### SELECTED TEXT
....

In his Friday newsletter, Nate Silver declared that Harris “is approximately 1000x better at the stagecraft of politics than Hillary Clinton ever was.” That seems pretty subjective, but it’s hard to argue with the data analyst who proves his point with randomly selected screenshots from their speeches.
Behold the weirdness
“From Clinton,” Silver writes, “there was a lot of this.”
That’s right. Clinton was coming for our souls! No amount of power could slake her thirst.
“Whereas from Harris,” Silver writes, “we got a mix of this:”
Yes, Harris apparently smiled more than Clinton. It’s a tiresome observation at this point, especially since it’s based on a fallacy. Clinton didn’t scowl her way through her presidential campaign. She smiled quite often. She even smiled at times during her speech, but I’m not going to comb through video for exculpatory screenshots because that’s just weird.
Silver does acknowledge that he’s treading in deeply sexist waters, but he reminds us, “Gender is not my beat.” I don’t think you need an advanced degree in women’s studies to avoid making gendered assumptions about politicians.
Silver argues that Harris projected more warmth in her speech, “even when in kicking-ass-and-taking-names mode” than Clinton, who he believes was too cold while also too self-congratulatory.
Clinton was acting like she was accepting an award, that the hard work had already been done, mission accomplished. The dominant color, including Clinton’s dress, was white, as though in a coronation. All of this was quite explicit: that it was Clinton’s turn — finally a woman’s turn! — after Obama had beaten her out of the 2008 nomination. Because boy, had she earned it.
I mean, she did earn the nomination. It’s not easy running for president, especially when men insist you don’t smile enough while also describing your laugh as a “cackle.”The “as though in a coronation” link brings up a Wikipedia page featuring a photo of Queen Elizabeth II from her actual coronation in 1953. The Queen was wearing a flowing white gown (not off the rack) and bejeweled crown, while holding a scepter. Clinton was wearing a white suit without a crown or scepter in sight. Her dress was meant to invoke the suffragists — heroes of American democracy, not symbols of the stodgy British monarchy. The “coronation” charges against Clinton and Harris, as well, are annoying because neither woman inherited the Democratic nomination, unlike Trump’s business “empire.”

....

### RECORDS
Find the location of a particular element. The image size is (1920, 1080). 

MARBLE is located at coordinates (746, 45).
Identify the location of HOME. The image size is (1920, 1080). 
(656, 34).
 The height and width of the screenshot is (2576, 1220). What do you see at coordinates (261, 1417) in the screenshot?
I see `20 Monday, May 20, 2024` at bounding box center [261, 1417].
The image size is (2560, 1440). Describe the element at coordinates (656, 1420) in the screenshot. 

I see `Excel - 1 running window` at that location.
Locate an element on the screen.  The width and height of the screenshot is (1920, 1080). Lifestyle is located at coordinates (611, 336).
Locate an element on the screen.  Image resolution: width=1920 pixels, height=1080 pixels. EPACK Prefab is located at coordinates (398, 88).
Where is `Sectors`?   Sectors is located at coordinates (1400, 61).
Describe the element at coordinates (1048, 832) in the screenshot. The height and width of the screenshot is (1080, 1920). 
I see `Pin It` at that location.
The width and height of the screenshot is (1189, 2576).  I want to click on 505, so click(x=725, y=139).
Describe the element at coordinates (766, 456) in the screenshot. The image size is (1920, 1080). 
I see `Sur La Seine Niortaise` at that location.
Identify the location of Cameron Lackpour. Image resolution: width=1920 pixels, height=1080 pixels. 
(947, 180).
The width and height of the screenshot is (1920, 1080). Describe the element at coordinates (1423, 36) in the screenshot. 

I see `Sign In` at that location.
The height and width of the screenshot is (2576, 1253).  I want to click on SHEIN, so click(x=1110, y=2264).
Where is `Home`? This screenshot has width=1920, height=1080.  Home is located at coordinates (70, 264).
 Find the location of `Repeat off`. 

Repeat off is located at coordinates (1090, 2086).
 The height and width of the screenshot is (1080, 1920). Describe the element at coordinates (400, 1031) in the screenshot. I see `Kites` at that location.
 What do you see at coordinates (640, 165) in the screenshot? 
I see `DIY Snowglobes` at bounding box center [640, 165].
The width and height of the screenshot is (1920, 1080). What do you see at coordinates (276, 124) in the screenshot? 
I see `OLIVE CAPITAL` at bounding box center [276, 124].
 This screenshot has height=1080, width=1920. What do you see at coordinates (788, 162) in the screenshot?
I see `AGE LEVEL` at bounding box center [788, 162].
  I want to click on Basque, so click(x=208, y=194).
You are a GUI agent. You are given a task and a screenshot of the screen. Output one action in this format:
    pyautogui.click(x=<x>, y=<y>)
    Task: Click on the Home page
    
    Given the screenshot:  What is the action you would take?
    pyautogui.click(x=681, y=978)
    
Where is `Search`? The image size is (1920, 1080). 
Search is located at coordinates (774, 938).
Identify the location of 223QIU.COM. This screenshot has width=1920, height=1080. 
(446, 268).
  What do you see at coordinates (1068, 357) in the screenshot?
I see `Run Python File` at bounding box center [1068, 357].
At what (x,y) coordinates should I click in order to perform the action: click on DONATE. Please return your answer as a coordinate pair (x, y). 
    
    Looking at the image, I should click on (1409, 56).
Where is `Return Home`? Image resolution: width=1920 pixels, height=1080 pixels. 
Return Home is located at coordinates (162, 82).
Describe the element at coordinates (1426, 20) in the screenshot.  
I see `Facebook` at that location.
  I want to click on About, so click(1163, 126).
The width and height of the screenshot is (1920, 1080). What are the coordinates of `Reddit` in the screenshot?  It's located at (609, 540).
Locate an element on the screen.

....

### REQUIRED TASKS
1 > Please retype the part of the commentary on Nate Silver's newsletter that opens with the words containing "That’s right. Clinton" and closes with "that’s just weird.".
2 > According to the commentary on Nate Silver's newsletter, what was Clinton's white outfit meant to invoke?

### SOLVED PROBLEMS
1 >
That’s right. Clinton was coming for our souls! No amount of power could slake her thirst.
“Whereas from Harris,” Silver writes, “we got a mix of this:”
Yes, Harris apparently smiled more than Clinton. It’s a tiresome observation at this point, especially since it’s based on a fallacy. Clinton didn’t scowl her way through her presidential campaign. She smiled quite often. She even smiled at times during her speech, but I’m not going to comb through video for exculpatory screenshots because that’s just weird.

2 > The suffragists.